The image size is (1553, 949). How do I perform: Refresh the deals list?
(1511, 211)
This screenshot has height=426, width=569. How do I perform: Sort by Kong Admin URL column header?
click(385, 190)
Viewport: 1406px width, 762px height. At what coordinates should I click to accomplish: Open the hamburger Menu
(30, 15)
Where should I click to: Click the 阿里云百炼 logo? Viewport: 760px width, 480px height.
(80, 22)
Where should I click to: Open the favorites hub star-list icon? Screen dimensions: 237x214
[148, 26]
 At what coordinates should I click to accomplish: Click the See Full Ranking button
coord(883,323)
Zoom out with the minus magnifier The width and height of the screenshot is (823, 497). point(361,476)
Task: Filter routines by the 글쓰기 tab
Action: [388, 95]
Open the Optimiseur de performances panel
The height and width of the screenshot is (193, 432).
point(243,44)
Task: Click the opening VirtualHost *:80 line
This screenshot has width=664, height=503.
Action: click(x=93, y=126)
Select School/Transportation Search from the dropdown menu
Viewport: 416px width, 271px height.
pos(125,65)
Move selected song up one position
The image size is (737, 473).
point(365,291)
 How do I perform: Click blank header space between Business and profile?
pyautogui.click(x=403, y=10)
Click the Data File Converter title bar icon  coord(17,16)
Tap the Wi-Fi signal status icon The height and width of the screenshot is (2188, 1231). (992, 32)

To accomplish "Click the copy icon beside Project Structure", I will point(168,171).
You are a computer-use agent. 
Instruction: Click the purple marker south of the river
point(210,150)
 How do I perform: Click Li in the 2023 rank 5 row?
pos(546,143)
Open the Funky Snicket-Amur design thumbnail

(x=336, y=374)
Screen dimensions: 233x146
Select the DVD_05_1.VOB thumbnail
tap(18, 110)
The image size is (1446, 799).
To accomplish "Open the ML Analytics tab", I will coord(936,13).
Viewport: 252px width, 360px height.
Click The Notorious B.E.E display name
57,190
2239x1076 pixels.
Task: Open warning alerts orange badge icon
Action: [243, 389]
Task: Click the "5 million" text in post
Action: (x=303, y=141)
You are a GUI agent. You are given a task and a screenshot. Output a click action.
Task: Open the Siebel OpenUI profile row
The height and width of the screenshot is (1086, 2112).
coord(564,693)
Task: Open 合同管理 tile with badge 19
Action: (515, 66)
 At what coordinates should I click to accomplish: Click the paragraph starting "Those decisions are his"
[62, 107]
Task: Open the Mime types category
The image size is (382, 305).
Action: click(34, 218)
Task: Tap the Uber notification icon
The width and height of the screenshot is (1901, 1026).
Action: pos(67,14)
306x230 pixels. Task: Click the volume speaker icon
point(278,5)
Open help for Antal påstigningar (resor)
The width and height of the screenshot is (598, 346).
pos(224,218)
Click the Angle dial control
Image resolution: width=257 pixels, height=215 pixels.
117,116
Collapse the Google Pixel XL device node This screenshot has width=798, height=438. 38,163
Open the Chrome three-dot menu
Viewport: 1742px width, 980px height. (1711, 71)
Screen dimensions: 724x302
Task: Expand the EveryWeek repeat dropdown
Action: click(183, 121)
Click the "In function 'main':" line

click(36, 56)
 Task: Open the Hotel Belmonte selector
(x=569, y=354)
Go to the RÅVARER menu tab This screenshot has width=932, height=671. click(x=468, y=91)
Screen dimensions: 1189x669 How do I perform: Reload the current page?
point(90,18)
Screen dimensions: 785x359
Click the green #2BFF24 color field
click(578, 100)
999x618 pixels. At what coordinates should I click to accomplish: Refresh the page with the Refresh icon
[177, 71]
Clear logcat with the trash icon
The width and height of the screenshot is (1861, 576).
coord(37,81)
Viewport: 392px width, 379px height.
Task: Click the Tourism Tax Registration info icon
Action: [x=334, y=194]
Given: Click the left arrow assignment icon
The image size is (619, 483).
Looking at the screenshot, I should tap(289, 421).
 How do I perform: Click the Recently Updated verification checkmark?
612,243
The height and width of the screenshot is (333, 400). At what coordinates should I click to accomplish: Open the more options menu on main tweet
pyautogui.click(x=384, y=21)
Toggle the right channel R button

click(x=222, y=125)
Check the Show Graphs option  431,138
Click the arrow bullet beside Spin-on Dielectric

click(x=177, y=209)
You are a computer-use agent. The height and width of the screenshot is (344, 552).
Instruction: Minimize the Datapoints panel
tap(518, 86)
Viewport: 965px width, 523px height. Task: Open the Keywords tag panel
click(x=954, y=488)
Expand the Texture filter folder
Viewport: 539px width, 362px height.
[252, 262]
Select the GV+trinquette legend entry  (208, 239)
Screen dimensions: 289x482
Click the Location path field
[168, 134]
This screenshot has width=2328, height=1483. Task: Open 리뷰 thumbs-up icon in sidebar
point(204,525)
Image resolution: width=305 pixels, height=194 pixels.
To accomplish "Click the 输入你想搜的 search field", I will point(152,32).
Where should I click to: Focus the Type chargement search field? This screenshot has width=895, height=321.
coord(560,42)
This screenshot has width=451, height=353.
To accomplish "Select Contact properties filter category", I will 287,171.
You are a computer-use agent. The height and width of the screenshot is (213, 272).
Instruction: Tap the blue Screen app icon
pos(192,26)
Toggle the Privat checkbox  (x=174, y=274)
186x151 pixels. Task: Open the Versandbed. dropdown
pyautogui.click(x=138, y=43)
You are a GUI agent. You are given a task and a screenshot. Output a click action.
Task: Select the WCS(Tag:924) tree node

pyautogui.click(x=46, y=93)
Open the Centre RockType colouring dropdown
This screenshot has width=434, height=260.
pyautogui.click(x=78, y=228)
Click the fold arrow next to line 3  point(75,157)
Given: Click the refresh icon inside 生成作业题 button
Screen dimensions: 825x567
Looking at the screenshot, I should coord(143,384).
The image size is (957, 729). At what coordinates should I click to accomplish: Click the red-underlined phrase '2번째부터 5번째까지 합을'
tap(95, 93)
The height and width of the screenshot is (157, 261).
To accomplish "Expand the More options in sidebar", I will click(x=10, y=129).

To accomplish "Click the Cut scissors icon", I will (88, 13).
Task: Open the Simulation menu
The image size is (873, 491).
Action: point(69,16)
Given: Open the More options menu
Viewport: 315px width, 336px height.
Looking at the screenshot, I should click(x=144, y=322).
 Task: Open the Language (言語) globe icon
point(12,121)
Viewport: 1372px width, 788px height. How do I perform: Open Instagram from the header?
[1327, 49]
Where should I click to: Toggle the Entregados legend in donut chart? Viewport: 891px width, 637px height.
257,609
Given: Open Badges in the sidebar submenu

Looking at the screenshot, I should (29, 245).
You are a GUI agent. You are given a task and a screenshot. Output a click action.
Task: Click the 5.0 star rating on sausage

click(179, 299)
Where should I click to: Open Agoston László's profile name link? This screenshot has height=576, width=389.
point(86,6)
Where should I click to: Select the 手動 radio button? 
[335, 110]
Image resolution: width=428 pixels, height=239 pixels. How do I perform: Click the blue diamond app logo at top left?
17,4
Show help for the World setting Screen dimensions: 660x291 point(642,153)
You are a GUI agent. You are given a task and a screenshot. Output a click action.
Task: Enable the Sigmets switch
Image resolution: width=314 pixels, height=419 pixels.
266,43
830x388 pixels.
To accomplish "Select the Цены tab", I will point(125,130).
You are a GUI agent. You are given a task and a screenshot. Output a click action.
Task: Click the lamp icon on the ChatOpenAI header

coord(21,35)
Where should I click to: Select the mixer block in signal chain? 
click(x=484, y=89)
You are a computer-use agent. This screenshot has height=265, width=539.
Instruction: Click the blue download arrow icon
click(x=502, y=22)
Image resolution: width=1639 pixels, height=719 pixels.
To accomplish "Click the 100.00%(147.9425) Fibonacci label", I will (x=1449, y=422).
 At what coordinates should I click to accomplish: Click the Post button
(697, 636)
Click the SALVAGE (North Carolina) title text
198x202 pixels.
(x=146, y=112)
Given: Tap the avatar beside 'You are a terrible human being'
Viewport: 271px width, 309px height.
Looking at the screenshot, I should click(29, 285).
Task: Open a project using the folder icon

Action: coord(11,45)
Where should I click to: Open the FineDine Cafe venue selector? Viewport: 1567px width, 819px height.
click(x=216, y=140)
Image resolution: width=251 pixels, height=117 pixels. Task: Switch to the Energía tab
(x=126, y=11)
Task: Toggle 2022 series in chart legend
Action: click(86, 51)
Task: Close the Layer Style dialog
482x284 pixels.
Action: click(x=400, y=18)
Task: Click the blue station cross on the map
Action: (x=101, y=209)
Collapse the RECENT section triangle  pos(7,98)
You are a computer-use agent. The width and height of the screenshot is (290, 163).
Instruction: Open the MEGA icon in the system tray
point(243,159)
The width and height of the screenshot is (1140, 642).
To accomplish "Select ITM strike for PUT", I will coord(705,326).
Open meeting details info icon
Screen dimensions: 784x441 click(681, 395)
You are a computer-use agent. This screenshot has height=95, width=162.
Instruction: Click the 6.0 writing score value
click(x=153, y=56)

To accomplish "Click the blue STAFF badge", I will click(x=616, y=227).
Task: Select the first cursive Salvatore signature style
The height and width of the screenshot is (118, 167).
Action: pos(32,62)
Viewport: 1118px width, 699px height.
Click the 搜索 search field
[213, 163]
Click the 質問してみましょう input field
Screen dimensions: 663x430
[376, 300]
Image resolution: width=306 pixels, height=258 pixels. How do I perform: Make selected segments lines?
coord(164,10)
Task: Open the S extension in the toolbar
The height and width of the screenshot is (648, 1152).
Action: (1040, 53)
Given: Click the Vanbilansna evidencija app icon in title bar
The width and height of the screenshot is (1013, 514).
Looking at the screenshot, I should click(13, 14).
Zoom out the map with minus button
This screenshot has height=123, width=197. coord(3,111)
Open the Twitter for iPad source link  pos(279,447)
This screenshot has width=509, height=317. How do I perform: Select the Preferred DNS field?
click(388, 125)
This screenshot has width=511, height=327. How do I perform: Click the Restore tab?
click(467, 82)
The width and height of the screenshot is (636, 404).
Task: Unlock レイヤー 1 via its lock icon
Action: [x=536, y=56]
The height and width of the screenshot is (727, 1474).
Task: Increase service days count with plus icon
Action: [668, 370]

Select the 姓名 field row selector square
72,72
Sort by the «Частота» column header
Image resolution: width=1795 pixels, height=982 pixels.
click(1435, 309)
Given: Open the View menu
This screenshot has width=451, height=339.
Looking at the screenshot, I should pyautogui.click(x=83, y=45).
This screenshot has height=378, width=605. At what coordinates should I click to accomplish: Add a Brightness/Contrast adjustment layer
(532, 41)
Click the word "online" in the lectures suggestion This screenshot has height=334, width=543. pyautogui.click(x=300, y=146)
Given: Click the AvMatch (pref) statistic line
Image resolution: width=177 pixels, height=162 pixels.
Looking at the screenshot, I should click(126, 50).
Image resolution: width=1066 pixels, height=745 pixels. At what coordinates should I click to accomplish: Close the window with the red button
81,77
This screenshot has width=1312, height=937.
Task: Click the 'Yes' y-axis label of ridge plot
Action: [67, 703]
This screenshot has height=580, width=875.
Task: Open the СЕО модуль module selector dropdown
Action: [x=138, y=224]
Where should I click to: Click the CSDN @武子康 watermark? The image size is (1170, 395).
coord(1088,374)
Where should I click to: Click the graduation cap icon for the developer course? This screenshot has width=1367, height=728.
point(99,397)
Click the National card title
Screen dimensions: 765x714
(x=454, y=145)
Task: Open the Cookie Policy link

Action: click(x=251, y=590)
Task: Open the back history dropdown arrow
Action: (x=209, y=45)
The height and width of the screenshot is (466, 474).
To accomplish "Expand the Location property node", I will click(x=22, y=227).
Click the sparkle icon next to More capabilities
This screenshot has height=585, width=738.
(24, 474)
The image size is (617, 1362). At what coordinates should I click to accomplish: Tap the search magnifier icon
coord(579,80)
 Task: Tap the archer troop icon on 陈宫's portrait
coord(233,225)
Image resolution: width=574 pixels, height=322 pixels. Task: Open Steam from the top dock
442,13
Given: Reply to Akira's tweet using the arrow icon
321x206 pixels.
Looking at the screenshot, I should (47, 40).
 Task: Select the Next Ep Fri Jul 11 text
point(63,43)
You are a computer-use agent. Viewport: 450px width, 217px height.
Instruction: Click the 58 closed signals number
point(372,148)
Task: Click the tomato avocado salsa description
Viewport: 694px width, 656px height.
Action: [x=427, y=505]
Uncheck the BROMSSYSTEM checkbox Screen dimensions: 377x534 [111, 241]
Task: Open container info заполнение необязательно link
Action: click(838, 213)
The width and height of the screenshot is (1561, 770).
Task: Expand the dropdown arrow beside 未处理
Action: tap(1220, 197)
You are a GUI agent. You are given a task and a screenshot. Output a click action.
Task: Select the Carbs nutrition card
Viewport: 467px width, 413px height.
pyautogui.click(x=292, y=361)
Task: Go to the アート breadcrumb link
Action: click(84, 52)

☆ ☆ ☆

* _What needs to be done_:
Please render the entries from the line with "Given: Click the Vanbilansna" to the line with "Open the Twitter", both included, as a Markdown table with the columns Row and Text. Give each line its row number and leave out any blank lines.

* _Exercise response_:
| Row | Text |
|---|---|
| 1 | Given: Click the Vanbilansna evidencija app icon in title bar |
| 2 | The width and height of the screenshot is (1013, 514). |
| 3 | Looking at the screenshot, I should click(13, 14). |
| 4 | Zoom out the map with minus button |
| 5 | This screenshot has height=123, width=197. coord(3,111) |
| 6 | Open the Twitter for iPad source link  pos(279,447) |